Securities and Exchange Commission
Litigation Release No. 17907 / December 20, 2002
Securities and Exchange Commission v. W.J. Nolan & Co., Inc., (U.S.D.C. D.C., Case Number 1: 02CV00044, filed January 8, 2002)
On December 17, 2002, the Securities and Exchange Commission filed a Motion for an Order to Show Cause why a broker-dealer, W.J. Nolan & Co., Inc., and its president and majority shareholder, William J. Nolan, should not be held in contempt of court for failing to pay $192,028.29 in disgorgement and prejudgment interest ordered by the United States District Court for the District of Columbia on June 11, 2002. The Commission is asking the Court to enter an order finding W.J. Nolan and William Nolan in civil contempt and requiring W.J. Nolan and William Nolan to pay the previously-ordered disgorgement and prejudgment interest, plus post-judgment interest, immediately.

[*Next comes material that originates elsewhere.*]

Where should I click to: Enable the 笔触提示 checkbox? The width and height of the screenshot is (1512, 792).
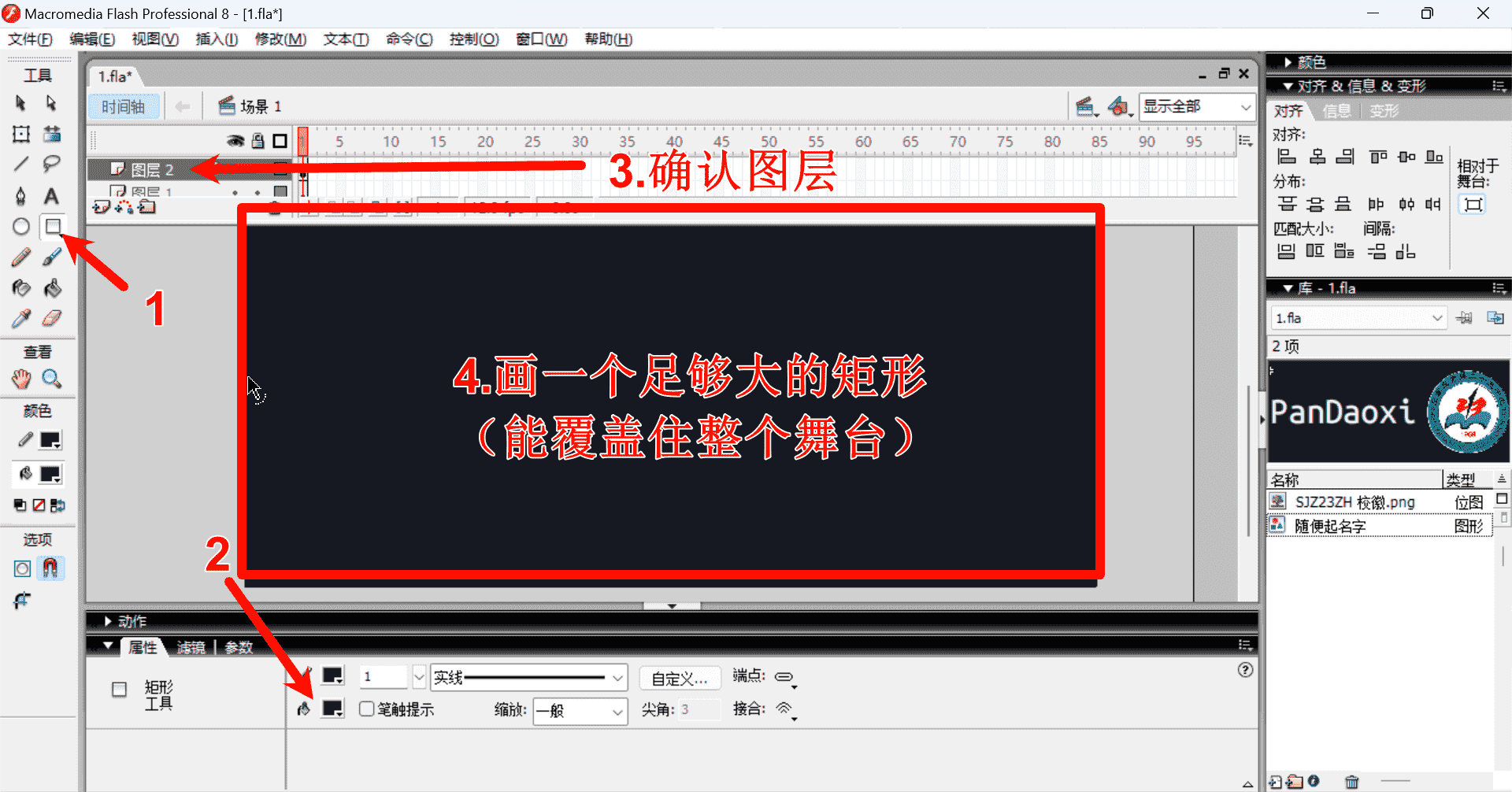pyautogui.click(x=367, y=709)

In its Motion, the Commission alleged that on September 24, 2001, the Commission entered an order against W.J. Nolan finding that registered representatives at W.J. Nolan's offices in Chicago, Illinois and on Park Avenue in New York engaged in a pattern of sales practice abuses, including churning customer accounts and making unsuitable and unauthorized trades in microcap and penny stocks. As a result of this conduct, the Commission found that W.J. Nolan failed to reasonably supervise those registered representatives in violation of Section 15(b)(4) of the Securities Exchange Act of 1934, allowed unregistered individuals to effect transactions in securities in violation of Section 15(b)(7) of the Exchange Act and Rule 15b7-1 thereunder and willfully failed to comply with the Commission's requirements for penny stock transactions in violation of Section 15(g) of the Exchange Act and Rules 15g-2, 15g-3 and 15g-6 thereunder. Among other things, the Commission's order required W.J. Nolan to pay disgorgement and prejudgment interest totaling $192,028.29 within thirty days of the entry of the order. William Nolan, on behalf of W.J. Nolan, consented to the entry of the Commission's September 24, 2001 order. Yet, W.J. Nolan failed to pay the disgorgement and prejudgment interest as ordered. William Nolan owned and made all decisions on behalf of W.J. Nolan throughout the relevant time period before and after the judgment. In October and November 2001, William Nolan caused W.J. Nolan to file a Form BDW with the Commission seeking to withdraw its registration as a broker-dealer with the Commission, sold assets belonging to W.J. Nolan for $750,000 and deposited the funds into his personal bank accounts in order to avoid paying the Commission's judgment. As a result, the Commission seeks to hold William Nolan personally in contempt of court for W.J. Nolan's failure to pay and is asking the Court to require William Nolan to pay the judgment.